You have a typo. Well, its a good moment. NO YOU HAVE A TYPO. In English we would write "It's"


https://www.duolingo.com/profile/gataca5

Indeed could be translated as insomma


https://www.duolingo.com/profile/KristineTa292917

I agree that as an American, "well" sounds awkward.


https://www.duolingo.com/profile/psapho1

Agree with Anne240428 that all in all is just as likely to be said in the UK


https://www.duolingo.com/profile/deutschlearner69

no one would say that in english though


https://www.duolingo.com/profile/marena52

Insomma also traslate to in conclusion


https://www.duolingo.com/profile/Germanlehrerlsu

The audio sounds like "nome" even in the slow mode. Doesn't sound anything like "momento".


https://www.duolingo.com/profile/jbpis

How does "insomma" translate to "I mean" That's one of the two translations it gave me.

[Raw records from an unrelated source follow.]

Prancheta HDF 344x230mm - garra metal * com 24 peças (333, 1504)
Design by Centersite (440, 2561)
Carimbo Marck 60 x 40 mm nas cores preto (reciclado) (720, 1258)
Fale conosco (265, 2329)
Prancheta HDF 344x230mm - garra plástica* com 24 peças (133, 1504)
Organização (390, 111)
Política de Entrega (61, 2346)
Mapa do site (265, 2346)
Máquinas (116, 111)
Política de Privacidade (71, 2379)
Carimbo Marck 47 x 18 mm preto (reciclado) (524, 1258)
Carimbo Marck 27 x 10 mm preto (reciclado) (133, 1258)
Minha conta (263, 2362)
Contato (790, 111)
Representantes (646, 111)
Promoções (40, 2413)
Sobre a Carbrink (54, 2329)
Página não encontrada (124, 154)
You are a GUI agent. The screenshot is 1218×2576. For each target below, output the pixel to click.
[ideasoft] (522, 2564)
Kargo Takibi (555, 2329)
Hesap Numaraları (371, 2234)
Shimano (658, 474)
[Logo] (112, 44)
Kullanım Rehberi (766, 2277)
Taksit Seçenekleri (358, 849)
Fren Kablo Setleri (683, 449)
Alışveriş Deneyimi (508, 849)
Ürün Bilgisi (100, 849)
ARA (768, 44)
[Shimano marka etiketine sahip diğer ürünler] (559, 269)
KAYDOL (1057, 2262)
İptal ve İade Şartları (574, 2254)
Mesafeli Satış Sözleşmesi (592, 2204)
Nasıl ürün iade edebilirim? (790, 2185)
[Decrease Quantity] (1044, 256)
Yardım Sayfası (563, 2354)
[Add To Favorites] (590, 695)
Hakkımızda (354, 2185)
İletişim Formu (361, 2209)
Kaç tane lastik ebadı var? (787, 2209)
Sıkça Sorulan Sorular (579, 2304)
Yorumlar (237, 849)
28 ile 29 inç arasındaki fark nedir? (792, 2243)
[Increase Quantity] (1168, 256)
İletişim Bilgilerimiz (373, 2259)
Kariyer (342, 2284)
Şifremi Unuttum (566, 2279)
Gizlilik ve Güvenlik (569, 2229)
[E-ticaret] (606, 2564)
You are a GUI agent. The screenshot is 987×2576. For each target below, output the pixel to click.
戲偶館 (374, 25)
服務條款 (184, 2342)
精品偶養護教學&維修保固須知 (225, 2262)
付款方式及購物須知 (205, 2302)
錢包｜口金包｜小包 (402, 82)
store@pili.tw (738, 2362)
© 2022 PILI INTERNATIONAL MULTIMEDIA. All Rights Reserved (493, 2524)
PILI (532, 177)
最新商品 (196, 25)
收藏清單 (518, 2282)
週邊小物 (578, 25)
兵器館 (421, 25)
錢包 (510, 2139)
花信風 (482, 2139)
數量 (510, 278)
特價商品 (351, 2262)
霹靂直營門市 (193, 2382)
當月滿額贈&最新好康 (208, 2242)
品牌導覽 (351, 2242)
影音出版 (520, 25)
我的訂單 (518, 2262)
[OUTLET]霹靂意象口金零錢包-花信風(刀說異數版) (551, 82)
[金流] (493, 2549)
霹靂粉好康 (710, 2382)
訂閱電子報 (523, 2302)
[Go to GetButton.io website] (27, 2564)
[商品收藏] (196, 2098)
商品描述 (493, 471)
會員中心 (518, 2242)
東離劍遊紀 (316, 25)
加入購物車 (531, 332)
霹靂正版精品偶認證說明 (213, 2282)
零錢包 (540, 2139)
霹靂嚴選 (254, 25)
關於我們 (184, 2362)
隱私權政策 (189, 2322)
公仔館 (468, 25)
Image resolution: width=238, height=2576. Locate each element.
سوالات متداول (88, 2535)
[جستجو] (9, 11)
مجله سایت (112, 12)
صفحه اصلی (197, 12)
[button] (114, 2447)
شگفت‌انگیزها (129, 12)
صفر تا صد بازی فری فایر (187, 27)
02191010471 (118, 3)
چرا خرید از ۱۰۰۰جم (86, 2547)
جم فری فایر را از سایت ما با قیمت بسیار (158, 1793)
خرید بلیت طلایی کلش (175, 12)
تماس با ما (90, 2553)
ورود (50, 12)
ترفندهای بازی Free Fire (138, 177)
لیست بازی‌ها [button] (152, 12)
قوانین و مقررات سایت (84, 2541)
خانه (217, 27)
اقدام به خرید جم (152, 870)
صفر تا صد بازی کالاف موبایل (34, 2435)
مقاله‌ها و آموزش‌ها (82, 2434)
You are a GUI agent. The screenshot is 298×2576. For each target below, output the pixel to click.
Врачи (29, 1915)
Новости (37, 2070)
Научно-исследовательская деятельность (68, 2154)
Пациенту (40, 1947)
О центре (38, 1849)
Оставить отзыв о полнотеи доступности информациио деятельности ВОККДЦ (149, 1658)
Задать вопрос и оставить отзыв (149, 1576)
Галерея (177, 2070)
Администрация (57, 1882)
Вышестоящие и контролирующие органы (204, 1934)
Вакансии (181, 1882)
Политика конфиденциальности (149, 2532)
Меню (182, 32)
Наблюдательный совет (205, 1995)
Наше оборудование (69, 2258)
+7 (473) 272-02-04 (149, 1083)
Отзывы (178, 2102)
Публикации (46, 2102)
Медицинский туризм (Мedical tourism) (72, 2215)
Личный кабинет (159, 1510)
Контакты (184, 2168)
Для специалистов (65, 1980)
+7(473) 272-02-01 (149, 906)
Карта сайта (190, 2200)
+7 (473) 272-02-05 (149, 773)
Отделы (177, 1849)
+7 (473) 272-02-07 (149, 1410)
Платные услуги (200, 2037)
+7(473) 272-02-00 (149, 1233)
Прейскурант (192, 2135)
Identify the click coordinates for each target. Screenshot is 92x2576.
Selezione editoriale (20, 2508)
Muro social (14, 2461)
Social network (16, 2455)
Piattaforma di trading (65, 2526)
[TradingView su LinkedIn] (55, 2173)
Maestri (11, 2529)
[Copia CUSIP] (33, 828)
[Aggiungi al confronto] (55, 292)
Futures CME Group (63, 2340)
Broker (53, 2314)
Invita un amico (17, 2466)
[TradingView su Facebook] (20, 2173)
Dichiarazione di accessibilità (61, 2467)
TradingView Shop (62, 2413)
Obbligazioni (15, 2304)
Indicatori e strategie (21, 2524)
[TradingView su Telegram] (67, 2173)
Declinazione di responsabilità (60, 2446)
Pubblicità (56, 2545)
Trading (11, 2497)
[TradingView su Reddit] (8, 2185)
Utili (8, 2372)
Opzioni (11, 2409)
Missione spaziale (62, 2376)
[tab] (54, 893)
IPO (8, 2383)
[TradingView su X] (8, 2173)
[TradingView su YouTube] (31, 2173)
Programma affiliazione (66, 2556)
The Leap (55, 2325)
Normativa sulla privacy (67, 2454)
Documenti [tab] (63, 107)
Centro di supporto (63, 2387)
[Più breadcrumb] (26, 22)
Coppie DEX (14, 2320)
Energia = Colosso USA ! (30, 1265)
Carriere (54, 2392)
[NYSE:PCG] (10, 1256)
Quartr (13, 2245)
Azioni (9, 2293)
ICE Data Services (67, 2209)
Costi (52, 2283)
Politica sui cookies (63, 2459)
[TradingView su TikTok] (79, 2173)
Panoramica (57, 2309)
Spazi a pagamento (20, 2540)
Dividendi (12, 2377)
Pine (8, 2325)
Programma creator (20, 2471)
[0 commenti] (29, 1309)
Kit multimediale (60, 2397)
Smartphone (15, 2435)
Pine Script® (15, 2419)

https://www.duolingo.com/profile/WandaGriff1

The sentence is wrong! My answer wS correct


https://www.duolingo.com/profile/2learnitaliano

my "in sum" is widely used by writers in England as an acceptable briefer form of in summary. so it should NOT be faulted. Go educate yourselves by widening your reading material!


https://www.duolingo.com/profile/MartyHulskemper

Not being condescending in a comment, o, wise one, may be more effective and/or more convincing. Even better, if you're so <bleep> intelligent and erudite, you might as well have used the feedback option.


https://www.duolingo.com/profile/Germanlehrerlsu

Marty, I agree and that about sums it up. Grazie.